» **EXERCISE PASSAGE**
***

Homer Krout called late yesterday afternoon. His Harley had overheated in a 25-mile traffic jam north of Ogden, Utah. He was unable to restart it. Fearing a burned out something or other, he was towed into town. The mechanics found nothing fried. Krout is back in the hunt.

Speaking of fire, Dennis ("Sparky") Kesseler saw enough of it this morning to last him a lifetime. He and Paul Taylor had just bagged the large bonus in the Ancient Bristlecone Pine Forest, the home of some of the oldest living things on Earth. Kesseler suddenly noticed that both he and his Aprilia Capo Nord were on fire. He jumped away from the flaming machine and rolled in the dirt to extinguish himself. The bike's tank then exploded. A moment later his four-gallon fuel cell also erupted. A ball of blistering, stinking, black smoke shot high into the air. Could Kesseler's day possibly get any worse?

Yes. Before he could regain his footing, flames from the bike started a brush fire. Think of it: For 4,500 years those aged trees have withstood everything the planet could throw at them --- rain, hail, lightning, snow, and sandstorms. Then an Iron Butt rider shows up on his blazing steed. The horror, the horror.

Fortunately for everyone, the fires were quickly controlled. Dennis headed for Los Angeles in a rental car to borrow a bike and rejoin the rally. He was time-barred at the checkpoint tonight, lost all the points he had accumulated during the first leg (including the points in the bristlecone forest), and will be barred from chasing any bonus points on the next leg. Then it gets worse: Changing machines in mid-rally invokes a 10,000-point penalty. When Dennis arrives at the second checkpoint in Florida in a few days, his total score will be -10,000. It is the rare and nightmarish triple crown of Iron Butt disasters. And it's no wonder those old trees have lived so long; they always get the last laugh.

***

» **DATA SECTION**
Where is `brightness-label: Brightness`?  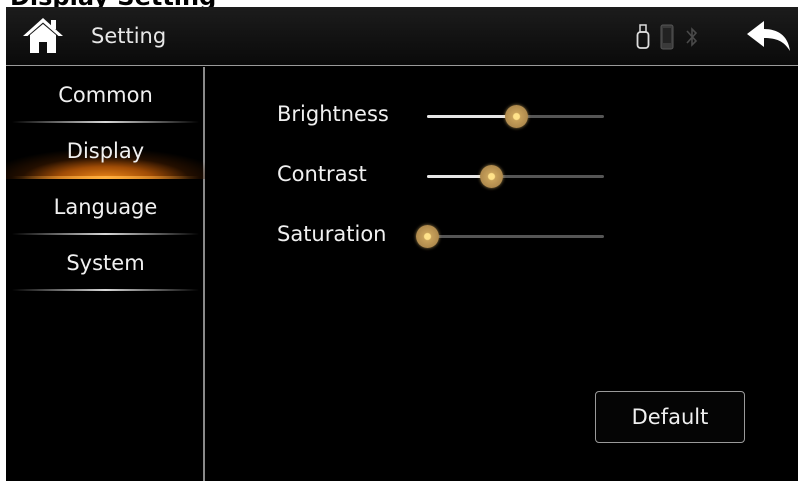
brightness-label: Brightness is located at coordinates (333, 114).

***

» **WHAT THE TASK ASKS**
Decide whether each statement agrees with the rally report, answering yes or no and quoting the deciding words: (a) The mechanics found a burned-out part in Krout's Harley. (b) Kesseler's fuel cell erupted after his bike's tank exploded. (c) Changing machines in mid-rally carries a 5,000-point penalty.

» **ANSWER SECTION**
(a) No: "The mechanics found nothing fried."
(b) Yes: "The bike's tank then exploded. A moment later his four-gallon fuel cell also erupted."
(c) No: "Changing machines in mid-rally invokes a 10,000-point penalty."